**EXERCISE GOAL:** Print the rows word for word, starting at the line containing "Click the external" and ending at the line containing "(1736, 177)", both lines included. Omit the pictures.

**ENTRIES:**
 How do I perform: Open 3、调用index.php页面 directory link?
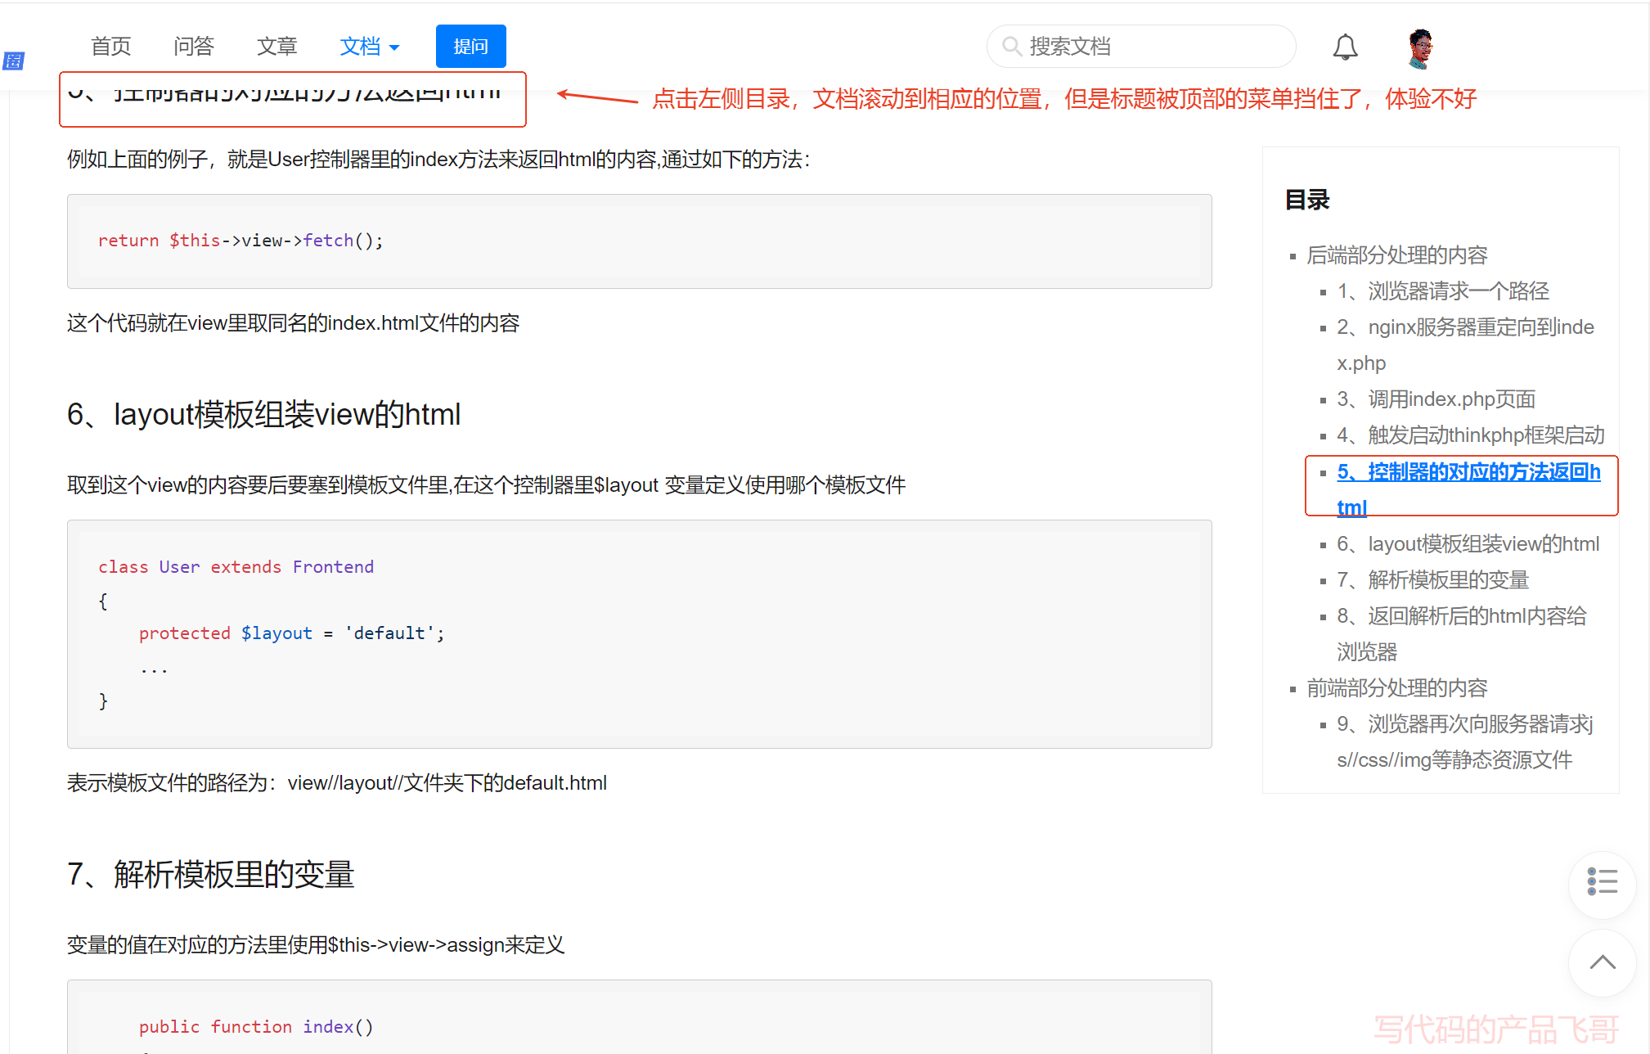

==

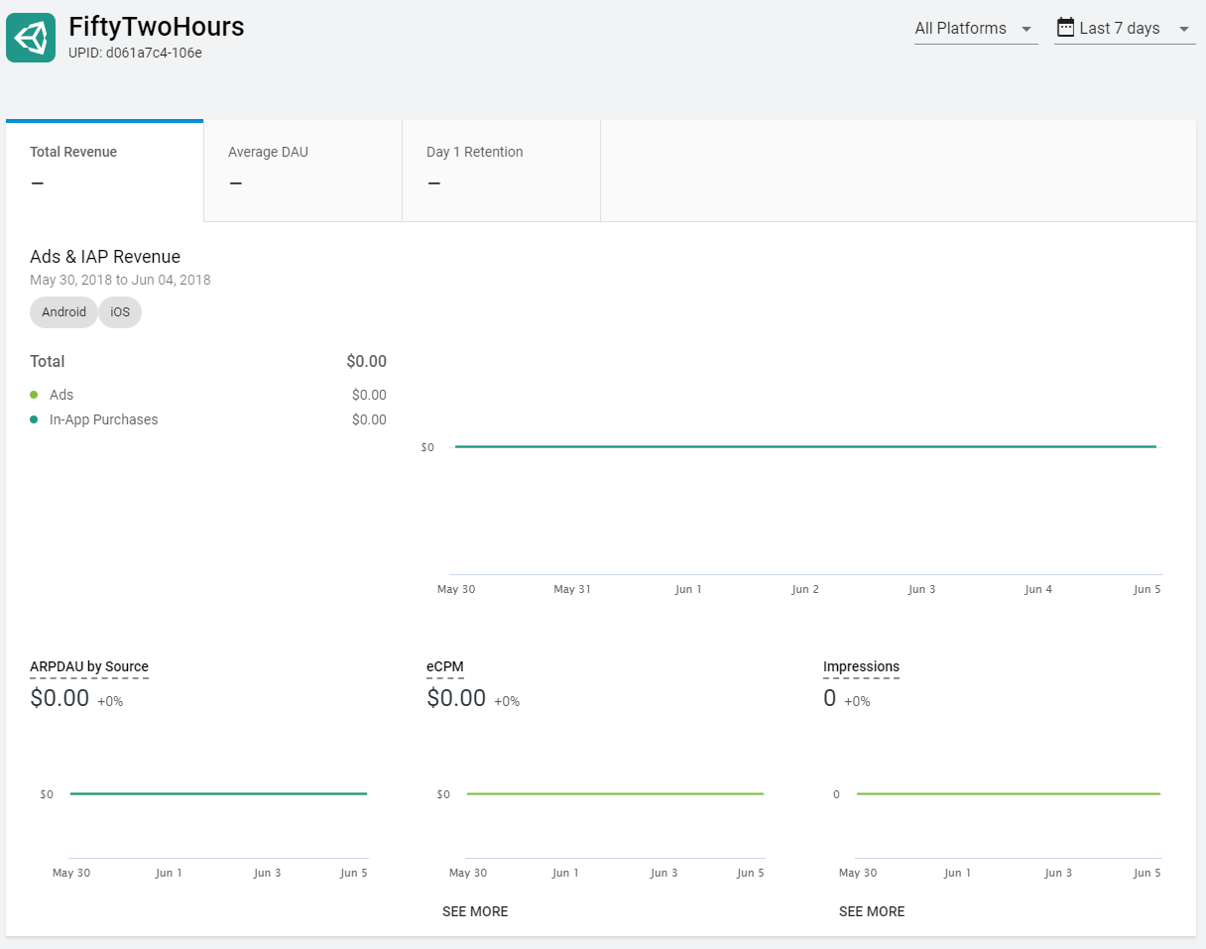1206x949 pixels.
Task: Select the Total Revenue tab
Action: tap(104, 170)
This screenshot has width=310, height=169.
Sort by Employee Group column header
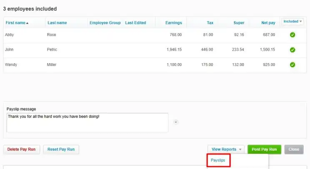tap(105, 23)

...

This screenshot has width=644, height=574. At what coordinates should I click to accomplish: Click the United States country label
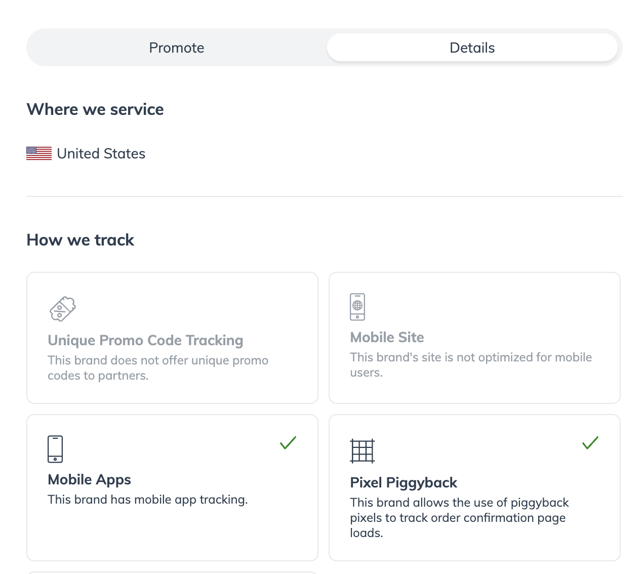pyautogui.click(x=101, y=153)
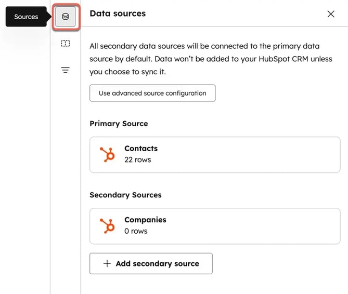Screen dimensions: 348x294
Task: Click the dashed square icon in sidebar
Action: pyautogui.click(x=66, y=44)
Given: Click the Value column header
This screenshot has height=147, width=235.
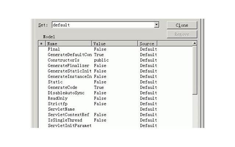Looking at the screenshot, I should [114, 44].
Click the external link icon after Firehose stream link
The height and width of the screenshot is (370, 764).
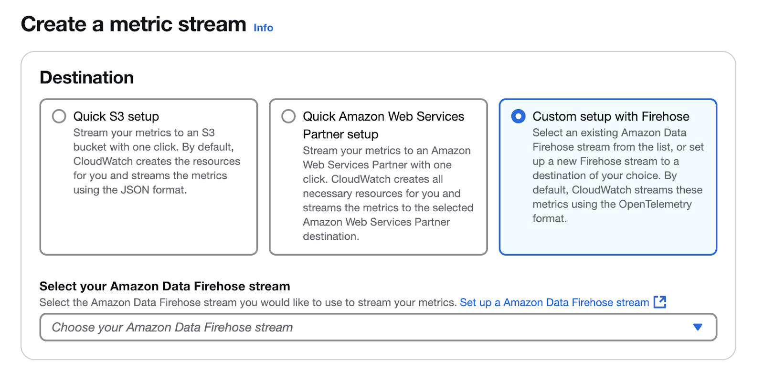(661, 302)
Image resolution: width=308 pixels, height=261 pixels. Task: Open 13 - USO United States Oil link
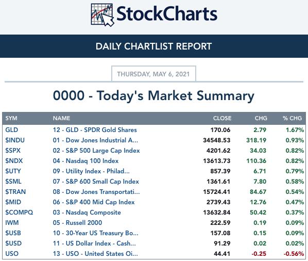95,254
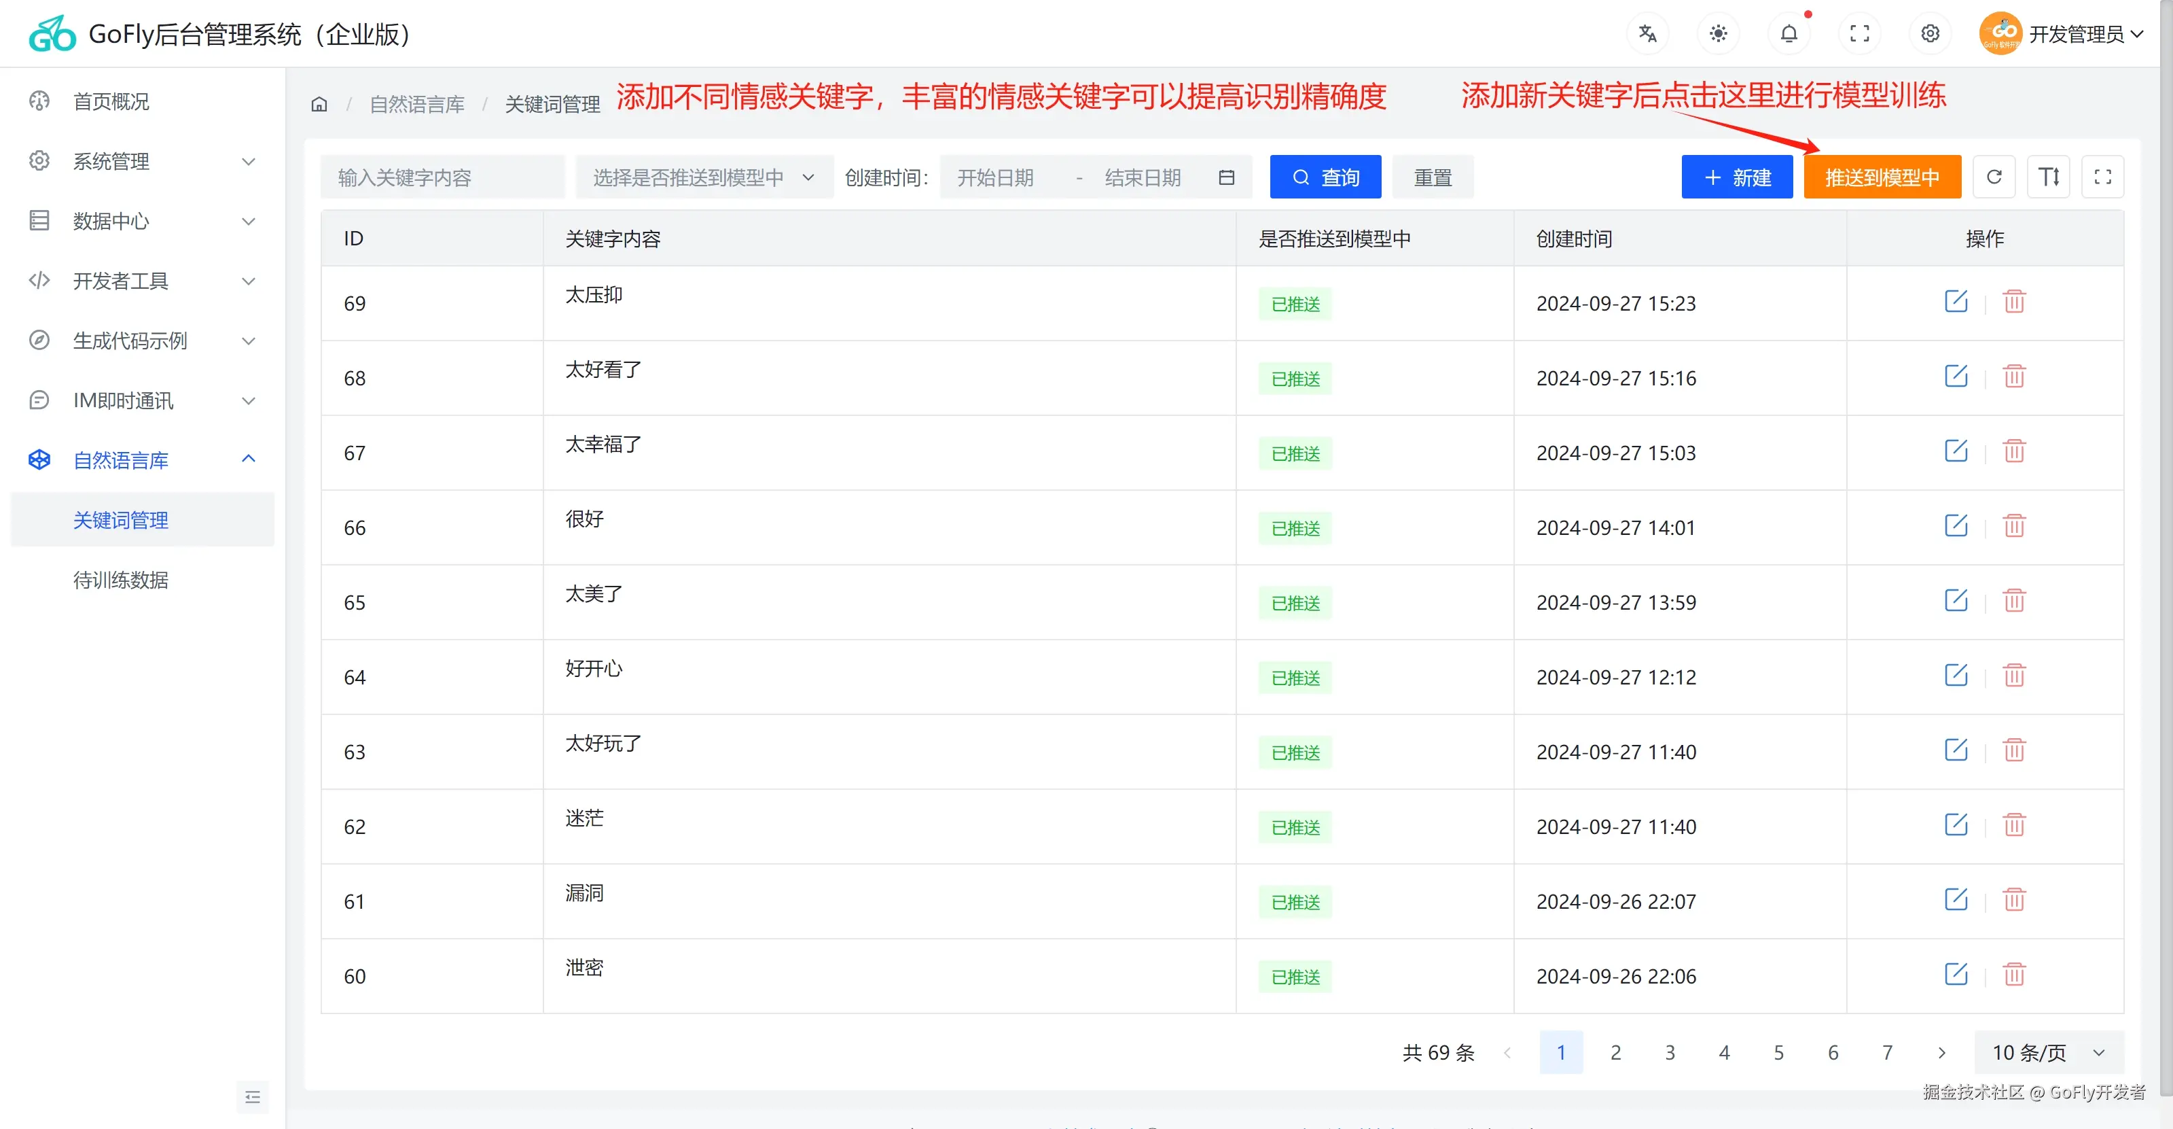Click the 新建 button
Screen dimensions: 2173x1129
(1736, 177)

**CORRECT ANSWER:**
Click the external link icon after Firehose stream link
The height and width of the screenshot is (370, 764).
(661, 302)
Image resolution: width=308 pixels, height=261 pixels. Task: Open 13 - USO United States Oil link
95,254
Click the 新建 button
Screen dimensions: 2173x1129
(1736, 177)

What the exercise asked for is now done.